▸ **DEINE AUFGABE**
Schreib den Text über die Seenotrettung weiter und knüpf direkt an seinen letzten Satz an.

Wer Menschen dabei zugesehen hat, wie sie gegen das Sterben ankämpfen, vergisst diese Bilder nicht – nie. Vor etwas mehr als zweieinhalb Jahren bin ich für den WESER-KURIER an Bord des Seenotrettungsschiffes „Aquarius“ mitgefahren. Ich war Zuschauerin, als Frauen, Männer und Kinder in einem Schlauchboot kenterten, als sie panisch versuchten, nicht zu ertrinken und von freiwilligen Helfern gerettet wurden.
Vor wenigen Tagen habe ich ein ähnliches Szenario gesehen, aufgenommen von dem Aufklärungsflugzeug „Moonbird“ der Hilfsorganisation Sea-Watch. Wieder ein überfülltes Boot, wieder der Kampf um Leben und Tod. Wieder das Risiko, für ein besseres Leben in Europa alles zu verlieren.
Diese Bilder sind wie ein grausames Déjà-vu. Immer und immer wieder in den vergangenen Monaten. Manchmal halte ich sie nicht aus, klicke sie schnell weg. Denn zu begreifen, dass es noch immer geschieht, ist nur schwer zu ertragen. Es stellt das Europa, in dem ich leben will, infrage und macht die Wut über diese unendliche Behäbigkeit der Staaten größer.

▸ **AUSGANGSDATEN**

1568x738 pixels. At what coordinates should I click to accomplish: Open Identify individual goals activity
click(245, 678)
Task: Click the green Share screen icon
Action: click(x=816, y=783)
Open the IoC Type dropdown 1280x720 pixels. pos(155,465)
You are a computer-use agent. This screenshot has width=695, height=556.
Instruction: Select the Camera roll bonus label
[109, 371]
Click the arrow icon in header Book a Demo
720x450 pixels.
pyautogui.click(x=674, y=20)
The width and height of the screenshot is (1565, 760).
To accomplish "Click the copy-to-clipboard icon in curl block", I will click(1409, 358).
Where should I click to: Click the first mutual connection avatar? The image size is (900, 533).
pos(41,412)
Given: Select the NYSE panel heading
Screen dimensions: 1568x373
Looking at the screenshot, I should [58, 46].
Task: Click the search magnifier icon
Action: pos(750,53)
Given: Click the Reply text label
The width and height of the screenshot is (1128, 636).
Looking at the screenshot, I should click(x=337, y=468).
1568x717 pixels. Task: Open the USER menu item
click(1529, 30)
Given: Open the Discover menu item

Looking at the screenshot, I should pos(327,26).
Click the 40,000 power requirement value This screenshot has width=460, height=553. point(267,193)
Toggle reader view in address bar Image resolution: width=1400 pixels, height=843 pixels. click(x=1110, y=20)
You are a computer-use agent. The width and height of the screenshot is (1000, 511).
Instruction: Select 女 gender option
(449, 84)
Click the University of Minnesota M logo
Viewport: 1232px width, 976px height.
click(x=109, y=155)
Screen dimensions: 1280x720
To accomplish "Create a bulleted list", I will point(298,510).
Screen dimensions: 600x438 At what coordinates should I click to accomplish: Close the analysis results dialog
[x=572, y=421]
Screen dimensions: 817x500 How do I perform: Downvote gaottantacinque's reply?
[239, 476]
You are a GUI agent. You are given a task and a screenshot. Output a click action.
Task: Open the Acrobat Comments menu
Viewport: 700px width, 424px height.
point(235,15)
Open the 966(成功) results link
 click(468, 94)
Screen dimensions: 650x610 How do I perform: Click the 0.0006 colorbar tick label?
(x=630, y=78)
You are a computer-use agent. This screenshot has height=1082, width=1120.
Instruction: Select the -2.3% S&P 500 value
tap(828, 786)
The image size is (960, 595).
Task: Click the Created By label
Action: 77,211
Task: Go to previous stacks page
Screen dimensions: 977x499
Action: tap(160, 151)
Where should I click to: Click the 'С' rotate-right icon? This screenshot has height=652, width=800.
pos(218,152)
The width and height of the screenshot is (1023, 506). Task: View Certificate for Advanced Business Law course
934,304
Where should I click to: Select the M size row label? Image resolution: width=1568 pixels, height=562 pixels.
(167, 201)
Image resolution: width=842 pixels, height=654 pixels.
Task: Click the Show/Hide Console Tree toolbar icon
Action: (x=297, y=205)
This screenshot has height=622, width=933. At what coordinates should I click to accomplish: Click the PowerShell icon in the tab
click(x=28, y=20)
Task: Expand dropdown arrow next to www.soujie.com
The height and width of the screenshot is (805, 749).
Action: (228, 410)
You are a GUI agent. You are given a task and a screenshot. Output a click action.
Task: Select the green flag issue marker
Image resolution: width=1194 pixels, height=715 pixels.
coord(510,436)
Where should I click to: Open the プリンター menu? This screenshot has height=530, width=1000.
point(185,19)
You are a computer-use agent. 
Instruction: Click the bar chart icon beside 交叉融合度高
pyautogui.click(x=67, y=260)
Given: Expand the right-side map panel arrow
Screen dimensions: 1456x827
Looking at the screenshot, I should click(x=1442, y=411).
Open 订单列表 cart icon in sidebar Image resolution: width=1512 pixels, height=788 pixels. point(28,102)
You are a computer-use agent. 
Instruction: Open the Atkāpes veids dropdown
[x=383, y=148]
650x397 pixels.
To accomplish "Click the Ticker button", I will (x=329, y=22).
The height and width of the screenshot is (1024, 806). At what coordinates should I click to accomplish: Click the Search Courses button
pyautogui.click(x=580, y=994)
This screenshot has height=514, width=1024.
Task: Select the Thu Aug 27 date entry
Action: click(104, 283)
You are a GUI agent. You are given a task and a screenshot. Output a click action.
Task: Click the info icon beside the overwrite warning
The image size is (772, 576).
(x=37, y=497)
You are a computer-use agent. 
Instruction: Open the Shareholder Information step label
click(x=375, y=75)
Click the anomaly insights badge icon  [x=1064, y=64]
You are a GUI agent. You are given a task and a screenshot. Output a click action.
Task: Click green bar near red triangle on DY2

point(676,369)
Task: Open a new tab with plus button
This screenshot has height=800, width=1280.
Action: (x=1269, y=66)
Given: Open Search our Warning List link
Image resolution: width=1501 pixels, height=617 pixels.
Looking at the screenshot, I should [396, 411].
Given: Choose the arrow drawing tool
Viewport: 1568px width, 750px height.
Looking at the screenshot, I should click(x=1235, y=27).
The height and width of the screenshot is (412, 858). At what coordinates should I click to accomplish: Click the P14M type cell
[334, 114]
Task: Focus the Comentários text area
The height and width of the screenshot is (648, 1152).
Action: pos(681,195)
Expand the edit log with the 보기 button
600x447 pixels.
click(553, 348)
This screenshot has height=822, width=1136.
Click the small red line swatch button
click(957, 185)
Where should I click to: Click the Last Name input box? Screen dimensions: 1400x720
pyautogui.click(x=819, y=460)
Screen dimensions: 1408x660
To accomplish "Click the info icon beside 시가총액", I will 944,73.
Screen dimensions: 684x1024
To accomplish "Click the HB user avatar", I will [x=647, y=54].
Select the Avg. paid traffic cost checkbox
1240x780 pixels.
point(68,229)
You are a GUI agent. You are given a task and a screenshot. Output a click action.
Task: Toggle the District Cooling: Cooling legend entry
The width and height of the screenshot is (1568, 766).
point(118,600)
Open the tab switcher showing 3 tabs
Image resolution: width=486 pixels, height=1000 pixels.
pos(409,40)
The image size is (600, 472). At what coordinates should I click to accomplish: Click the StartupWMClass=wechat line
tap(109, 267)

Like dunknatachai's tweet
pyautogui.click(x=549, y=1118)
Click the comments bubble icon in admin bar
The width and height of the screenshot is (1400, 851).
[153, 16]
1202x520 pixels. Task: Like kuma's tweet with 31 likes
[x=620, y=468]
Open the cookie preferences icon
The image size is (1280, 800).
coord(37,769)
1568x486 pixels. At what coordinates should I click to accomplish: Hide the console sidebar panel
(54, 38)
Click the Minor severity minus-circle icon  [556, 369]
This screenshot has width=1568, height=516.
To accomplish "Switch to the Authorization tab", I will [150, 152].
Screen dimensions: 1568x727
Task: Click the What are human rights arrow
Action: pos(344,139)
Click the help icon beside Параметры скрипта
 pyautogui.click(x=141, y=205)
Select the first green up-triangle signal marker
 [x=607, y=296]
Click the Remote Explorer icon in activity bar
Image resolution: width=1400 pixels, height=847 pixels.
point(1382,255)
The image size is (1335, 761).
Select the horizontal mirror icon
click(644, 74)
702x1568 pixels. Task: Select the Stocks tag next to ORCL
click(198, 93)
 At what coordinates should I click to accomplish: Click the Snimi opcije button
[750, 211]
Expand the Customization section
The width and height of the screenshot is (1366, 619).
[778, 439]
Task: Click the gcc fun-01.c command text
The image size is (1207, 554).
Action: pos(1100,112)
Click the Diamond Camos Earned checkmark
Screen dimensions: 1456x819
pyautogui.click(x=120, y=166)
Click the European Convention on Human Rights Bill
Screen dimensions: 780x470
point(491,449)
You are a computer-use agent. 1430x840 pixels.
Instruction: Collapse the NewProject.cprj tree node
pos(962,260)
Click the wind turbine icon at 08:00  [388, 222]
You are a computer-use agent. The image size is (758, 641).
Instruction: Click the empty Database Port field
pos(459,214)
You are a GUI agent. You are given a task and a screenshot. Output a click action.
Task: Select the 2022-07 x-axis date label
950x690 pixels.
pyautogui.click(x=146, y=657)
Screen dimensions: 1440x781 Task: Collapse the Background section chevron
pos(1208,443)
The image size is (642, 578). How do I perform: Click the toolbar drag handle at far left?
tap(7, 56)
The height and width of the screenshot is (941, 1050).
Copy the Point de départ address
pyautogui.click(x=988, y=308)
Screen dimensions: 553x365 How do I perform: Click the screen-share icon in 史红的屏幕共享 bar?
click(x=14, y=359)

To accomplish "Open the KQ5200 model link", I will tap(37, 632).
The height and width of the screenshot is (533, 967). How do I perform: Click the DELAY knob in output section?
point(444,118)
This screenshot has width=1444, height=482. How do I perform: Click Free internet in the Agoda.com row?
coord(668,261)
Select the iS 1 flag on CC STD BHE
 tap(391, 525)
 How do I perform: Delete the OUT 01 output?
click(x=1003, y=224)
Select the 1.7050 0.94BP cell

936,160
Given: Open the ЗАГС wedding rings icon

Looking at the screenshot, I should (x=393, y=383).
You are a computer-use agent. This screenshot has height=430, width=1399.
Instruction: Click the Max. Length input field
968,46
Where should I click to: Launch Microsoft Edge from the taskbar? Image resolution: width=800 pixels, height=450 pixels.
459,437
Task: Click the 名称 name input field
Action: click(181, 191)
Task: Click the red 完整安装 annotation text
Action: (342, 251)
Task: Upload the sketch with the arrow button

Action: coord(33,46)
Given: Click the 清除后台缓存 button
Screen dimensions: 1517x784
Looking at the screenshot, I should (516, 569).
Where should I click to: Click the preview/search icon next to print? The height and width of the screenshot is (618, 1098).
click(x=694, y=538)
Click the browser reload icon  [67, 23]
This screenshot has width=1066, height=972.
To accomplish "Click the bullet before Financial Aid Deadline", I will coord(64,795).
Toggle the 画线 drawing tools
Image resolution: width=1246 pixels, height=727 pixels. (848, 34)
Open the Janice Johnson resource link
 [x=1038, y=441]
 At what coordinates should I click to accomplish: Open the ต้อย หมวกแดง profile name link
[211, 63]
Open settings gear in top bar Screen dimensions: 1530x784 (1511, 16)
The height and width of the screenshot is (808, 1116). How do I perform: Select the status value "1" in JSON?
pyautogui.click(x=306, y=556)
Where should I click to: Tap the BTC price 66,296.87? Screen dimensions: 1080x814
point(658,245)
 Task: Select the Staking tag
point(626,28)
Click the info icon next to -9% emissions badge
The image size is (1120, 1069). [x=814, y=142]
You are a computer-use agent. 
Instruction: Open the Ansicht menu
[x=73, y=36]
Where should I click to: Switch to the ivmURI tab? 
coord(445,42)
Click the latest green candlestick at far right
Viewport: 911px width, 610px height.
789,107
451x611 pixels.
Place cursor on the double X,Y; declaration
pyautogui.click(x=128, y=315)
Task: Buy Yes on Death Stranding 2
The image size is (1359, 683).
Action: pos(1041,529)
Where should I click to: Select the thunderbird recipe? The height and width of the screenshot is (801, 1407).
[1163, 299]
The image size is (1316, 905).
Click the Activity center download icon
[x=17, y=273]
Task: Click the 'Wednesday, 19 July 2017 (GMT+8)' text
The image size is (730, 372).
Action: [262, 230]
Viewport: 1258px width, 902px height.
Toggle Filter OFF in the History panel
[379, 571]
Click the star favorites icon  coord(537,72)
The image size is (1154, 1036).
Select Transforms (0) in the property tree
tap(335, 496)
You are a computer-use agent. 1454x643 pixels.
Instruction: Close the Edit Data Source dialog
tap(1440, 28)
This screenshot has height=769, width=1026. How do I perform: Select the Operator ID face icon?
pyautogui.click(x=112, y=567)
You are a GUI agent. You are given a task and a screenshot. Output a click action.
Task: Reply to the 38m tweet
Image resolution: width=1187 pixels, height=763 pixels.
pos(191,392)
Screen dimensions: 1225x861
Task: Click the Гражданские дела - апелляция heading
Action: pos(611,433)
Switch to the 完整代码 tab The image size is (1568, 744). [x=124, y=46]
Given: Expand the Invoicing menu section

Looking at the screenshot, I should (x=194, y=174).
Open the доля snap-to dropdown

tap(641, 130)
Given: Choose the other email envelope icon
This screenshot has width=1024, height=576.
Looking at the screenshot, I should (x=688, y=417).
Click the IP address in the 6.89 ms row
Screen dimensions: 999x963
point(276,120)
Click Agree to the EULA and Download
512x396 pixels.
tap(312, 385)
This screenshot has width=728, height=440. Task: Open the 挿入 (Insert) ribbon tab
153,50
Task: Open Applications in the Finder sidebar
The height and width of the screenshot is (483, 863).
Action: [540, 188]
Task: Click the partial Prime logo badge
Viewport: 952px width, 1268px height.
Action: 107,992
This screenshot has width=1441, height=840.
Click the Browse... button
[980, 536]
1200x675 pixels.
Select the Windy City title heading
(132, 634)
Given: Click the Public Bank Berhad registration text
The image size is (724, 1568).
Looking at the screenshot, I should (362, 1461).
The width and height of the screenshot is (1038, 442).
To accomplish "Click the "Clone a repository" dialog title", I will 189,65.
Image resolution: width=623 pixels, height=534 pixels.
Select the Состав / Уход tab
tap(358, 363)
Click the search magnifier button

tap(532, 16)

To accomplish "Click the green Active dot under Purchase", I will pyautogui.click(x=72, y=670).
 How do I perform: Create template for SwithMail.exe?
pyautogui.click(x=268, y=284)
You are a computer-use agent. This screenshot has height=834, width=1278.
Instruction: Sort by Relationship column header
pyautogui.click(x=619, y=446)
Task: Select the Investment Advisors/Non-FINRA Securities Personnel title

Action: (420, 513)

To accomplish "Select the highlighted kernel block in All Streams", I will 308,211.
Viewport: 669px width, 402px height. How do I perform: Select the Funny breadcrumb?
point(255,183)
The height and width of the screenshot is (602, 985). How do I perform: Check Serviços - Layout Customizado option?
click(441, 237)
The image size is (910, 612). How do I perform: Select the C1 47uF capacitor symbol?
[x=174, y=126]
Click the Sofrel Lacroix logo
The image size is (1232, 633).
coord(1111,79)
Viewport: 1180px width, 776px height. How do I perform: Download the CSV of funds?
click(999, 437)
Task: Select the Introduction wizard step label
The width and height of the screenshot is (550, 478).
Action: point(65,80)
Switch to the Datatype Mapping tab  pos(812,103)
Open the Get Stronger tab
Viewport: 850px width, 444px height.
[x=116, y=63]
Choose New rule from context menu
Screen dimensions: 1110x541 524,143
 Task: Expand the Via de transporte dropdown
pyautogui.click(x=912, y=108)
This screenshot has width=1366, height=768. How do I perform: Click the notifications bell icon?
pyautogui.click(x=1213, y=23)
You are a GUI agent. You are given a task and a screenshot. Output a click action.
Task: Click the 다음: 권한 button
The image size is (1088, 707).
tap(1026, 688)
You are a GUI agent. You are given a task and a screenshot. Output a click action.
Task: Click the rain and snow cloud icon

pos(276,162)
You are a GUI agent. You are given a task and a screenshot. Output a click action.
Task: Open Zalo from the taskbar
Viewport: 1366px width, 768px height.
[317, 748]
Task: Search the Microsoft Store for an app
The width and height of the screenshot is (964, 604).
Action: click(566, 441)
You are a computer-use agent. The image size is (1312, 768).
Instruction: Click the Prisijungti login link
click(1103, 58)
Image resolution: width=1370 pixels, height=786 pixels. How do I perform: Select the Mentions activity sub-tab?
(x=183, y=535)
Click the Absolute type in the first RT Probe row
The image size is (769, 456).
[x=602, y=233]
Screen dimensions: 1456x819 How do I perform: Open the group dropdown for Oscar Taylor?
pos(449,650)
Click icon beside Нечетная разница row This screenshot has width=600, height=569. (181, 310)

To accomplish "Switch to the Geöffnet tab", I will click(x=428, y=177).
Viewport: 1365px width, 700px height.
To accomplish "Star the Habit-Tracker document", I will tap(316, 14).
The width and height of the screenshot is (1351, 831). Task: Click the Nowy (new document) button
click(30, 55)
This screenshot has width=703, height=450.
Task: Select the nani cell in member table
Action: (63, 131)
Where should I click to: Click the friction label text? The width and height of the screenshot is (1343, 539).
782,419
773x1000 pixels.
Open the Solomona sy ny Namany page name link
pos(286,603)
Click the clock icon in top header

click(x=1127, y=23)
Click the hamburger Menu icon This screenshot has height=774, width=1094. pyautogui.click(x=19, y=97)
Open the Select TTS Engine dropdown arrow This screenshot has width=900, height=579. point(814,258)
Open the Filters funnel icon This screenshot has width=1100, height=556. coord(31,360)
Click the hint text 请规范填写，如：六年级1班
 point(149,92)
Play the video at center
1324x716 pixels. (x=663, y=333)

▸ **DEINE ANTWORT**
An der Tragik im Mittelmeer hat sich nichts verändert, seitdem ich dort war. Und doch ist so viel passiert. Angeblich sind die Kriminellen jetzt nicht mehr die Schlepper oder die Warlords in Libyen. Es sind diejenigen, die eigentlich nur helfen wollen. Denen es ausreicht, ein einziges Menschenleben vor dem Ertrinken zu retten und die nicht akzeptieren, jenen die Seenotrettung zu überlassen, die die Geflüchteten wieder in Lager zurückbringen, in denen ein menschenwürdiges Dasein nicht möglich ist. In ein Land, in dem der Bürgerkrieg tobt. Die einstigen Helden des Mittelmeers werden nun angeklagt, zu Geldstrafen verurteilt, festgesetzt. Und Deutschland schaut zu.
Im Zuge der Recherche zu dieser Serie heißt es aus Kreisen des Auswärtigen Amtes, die libysche Küstenwache solle weiter unterstützt und ausgebildet werden – gerade wegen der Kritik der vielen Organisationen, die die Praktiken der Libyer verurteilen. Was zudem fehle, seien noch immer geregelte Verteilungsmechanismen. Aber wie viele Menschenleben ist man bereit zu riskieren, bis die Zusammenarbeit und die Achtung der Menschenrechte auf dem Standard ist, auf dem er sein sollte? Die Antwort sollte leicht sein: keines!